POLITICS OF WATER | Upper Pool Design Studio 2004 Sem 1

Upper Pool Design Studio | Studio Coordinators:


The project will run in three phases. Phase 1: Spatialising water (weeks 1-4)

No site is static and unaffected by change, whether change is environmental, climatic, diurnal patterns of light and sound, the flux of human occupation, or simply natural attrition. Very often we document these changes through maps, spreadsheets, and scenarios. Traditionally built materiality has been mapped and recorded in a number of ways and is often argued as the result of these processes but is (as Jos Boys has argued) translated via the specificities of design conceptions. Changes can be represented as time-based linearities (such as temporal chronologies) or as connected points in a network (spatialised maps). Our traditional understanding of boundaries and enclosure as something contained and fixed just might be challenged by addressing spaces of flows. The first part of this assignment is an important initial phase to be developed in the latter stages of the project.

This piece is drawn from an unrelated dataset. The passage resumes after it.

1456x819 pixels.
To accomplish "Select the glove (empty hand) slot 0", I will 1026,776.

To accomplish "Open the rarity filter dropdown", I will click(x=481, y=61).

Working individually, students will:

(a) Position their thinking relative to water sourcing treatment and supply by

• Providing a short statement evidenced by researched material. (800-1200 words) This part invites students to think about the politics of water not only as an environmental issue but as a social, cultural and artistic concern. The topic is wide and you are not expected to become an expert in the field but to think about such things as water sourcing and collection, disposal and recycling, irrigation and garden sprays, waste run off and water borne pollutants, salination and drainage. Questions over the impact forced environmental change have on our suburban, urban and rural habitations – particularly as we enter an era when a view over water is seen to be desirable. It has been argued that the nineteenth century was the era of industrial urban development; the twentieth century has seen the expansion of suburban living, and for the twenty-first century ‘coastal’ seems to be the emerging and desirable model.

(b) represent quality of water by

• Providing a digital and/or physical model representing an aspect of water Focus on an aspect of water, preferably a physical property, or state and find ways of mapping, documenting and representing it as a digital and/or physical model. You may address water in a number of ways such as its gaseous, liquid or solid state; high speed imaging; magnification; surface properties; subsurface currents, splash patterns etc.

Phase 2: (Architecture Students) Waterside architecture (weeks 5-8)

Working individually, students will: develop a design project broadly scoped as follows:

• Demonstrate relationships to urban / maritime / otherwise aquatic setting (1:500) • Provide general arrangement information (1:200) • Document elevation treatment (1:100) • Provide a 3D visual representation

Students will devise the project brief as part of the assignment. The project must be a building that is multi-cellular, multi-storey, situated next to water (reservoir, sea, river, lake etc.), and used by the public. Examples of appropriate projects include a research centre dealing with issues of source, supply and purity; a water treatment plant; a pavilion that serves to educate the public; or an aquatic centre for water sports and/or other recreational or healing activity based on water. There is no prescription regarding representation: students may work in any medium, virtual or physical and in any combination. The scales above are to indicate appropriate levels of detail. The visual representation must capture a critical aspect of the project and be used to demonstrate the desired intention.

Phase 2: (Industrial Design Students) Fluid Objects (weeks 5-8)

Students will devise the project brief as part of the assignment. The project must engage with either or perhaps both of the following notions.

  1. An object which can - like water - exist in several states, perhaps simultaneously, such as an object which has a virtual and real component, or alternatively an object which can change its state or form.
  2. An object which is central to our use and engagement with water, it may hold water, purify or change water or use water as part of its function.

Students are required to use their research and discoveries from Phase 1 to inform this project. Students are required to deliver the following

• A scenario describing the user relationship / engagement / interfacing with the object as well as: - if topic 1 is chosen – how the object exists in several states or changes its state - if topic 2 is chosen – the relationship between water and the object • A series of scaled detail drawings. • A 3D visual representation of the proposed design.

There is no prescription regarding representation: students may work in any medium, virtual or physical and in any combination. The scales above are to indicate appropriate levels of detail. The visual representation must capture a critical aspect of the project and be used to demonstrate the desired intention.

Phase 3: Synthesis (weeks 9-13)

Working in groups (architecture and industrial design students RMIT and QUT) students will: develop a selected design project broadly scoped as follows:

• Surface qualities – trapping movement and intangible qualities of water / ice / steam / vapour (no scale) • Formation of a tectonic argument and assembly (1:20 and 1:5) • Choice of materials appropriate finishes (1:1) • Granularity (10:1 +++)

Each group will work on a project selected from the individual phase: the project originator will not be part of the design development team. Together the team will develop the design to a fine-grained level of detail. There is no prescription regarding representation: individual group members may work in any medium, virtual or physical in any combination. The scales above are to indicate appropriate levels of detail. Each group is encouraged to work collectively using both virtual and physical media making use of 3D scanning and rapid prototyping equipment, where appropriate.